Try it =>
Count the lines below that include "logo". Only the number should be given.

[Stored items]
_ _ _ _

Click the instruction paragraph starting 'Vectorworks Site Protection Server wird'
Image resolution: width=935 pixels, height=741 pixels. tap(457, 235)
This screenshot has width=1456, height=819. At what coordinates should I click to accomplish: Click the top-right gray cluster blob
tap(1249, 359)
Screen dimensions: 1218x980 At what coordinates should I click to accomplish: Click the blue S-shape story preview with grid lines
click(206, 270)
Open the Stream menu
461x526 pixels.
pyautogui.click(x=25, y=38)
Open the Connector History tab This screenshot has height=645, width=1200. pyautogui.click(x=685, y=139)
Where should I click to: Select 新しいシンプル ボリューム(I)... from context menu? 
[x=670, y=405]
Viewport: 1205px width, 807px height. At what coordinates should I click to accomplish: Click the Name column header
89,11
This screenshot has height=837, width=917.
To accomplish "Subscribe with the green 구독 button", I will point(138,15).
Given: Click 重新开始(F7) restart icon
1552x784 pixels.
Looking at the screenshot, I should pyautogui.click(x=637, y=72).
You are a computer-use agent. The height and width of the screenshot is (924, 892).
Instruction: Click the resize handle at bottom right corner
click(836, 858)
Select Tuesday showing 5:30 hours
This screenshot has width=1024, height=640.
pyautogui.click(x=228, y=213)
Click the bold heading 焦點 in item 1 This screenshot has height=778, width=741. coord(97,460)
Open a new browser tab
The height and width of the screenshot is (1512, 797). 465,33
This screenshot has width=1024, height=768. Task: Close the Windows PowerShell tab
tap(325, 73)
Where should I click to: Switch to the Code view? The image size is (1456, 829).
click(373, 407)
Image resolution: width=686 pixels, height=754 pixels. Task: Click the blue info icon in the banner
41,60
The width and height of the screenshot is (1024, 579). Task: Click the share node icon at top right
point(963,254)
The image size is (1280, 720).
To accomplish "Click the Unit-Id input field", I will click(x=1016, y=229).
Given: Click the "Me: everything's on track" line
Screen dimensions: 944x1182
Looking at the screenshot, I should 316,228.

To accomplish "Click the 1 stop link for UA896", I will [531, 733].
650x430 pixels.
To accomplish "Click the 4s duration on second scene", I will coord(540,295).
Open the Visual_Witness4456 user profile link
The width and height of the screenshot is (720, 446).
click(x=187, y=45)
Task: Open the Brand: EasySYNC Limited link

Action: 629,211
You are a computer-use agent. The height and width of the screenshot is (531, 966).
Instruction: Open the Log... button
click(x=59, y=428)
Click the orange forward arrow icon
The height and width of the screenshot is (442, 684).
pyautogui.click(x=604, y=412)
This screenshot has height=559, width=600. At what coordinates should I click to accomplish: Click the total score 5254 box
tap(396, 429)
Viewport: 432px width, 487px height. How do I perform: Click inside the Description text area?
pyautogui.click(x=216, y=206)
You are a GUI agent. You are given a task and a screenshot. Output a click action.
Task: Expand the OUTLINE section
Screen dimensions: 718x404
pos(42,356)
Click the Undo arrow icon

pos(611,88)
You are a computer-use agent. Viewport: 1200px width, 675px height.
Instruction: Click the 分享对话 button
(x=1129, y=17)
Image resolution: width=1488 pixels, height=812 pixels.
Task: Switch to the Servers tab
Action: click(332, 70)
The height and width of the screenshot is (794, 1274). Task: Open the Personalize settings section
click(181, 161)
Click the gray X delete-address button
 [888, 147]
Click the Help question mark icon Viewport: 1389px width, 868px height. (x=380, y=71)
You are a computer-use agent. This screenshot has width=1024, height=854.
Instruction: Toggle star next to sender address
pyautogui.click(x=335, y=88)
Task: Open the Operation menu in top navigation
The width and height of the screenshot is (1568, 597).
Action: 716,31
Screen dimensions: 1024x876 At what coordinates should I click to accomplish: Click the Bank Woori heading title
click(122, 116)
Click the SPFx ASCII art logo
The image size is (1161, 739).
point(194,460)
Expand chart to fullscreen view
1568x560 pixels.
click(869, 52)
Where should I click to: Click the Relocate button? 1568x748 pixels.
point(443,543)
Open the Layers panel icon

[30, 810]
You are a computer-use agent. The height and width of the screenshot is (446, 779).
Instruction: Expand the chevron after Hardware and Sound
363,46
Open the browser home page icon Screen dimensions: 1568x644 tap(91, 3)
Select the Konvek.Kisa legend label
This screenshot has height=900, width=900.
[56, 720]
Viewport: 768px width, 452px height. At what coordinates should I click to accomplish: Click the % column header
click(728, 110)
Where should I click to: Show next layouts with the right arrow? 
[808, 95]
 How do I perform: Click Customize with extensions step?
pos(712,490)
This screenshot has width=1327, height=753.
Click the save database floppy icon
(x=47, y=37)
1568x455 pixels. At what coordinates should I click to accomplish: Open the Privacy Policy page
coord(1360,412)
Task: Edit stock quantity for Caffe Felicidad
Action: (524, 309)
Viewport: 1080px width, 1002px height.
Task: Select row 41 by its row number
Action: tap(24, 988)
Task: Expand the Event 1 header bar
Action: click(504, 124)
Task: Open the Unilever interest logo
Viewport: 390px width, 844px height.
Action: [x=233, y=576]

_ _ _ _

Answer for the task =>
2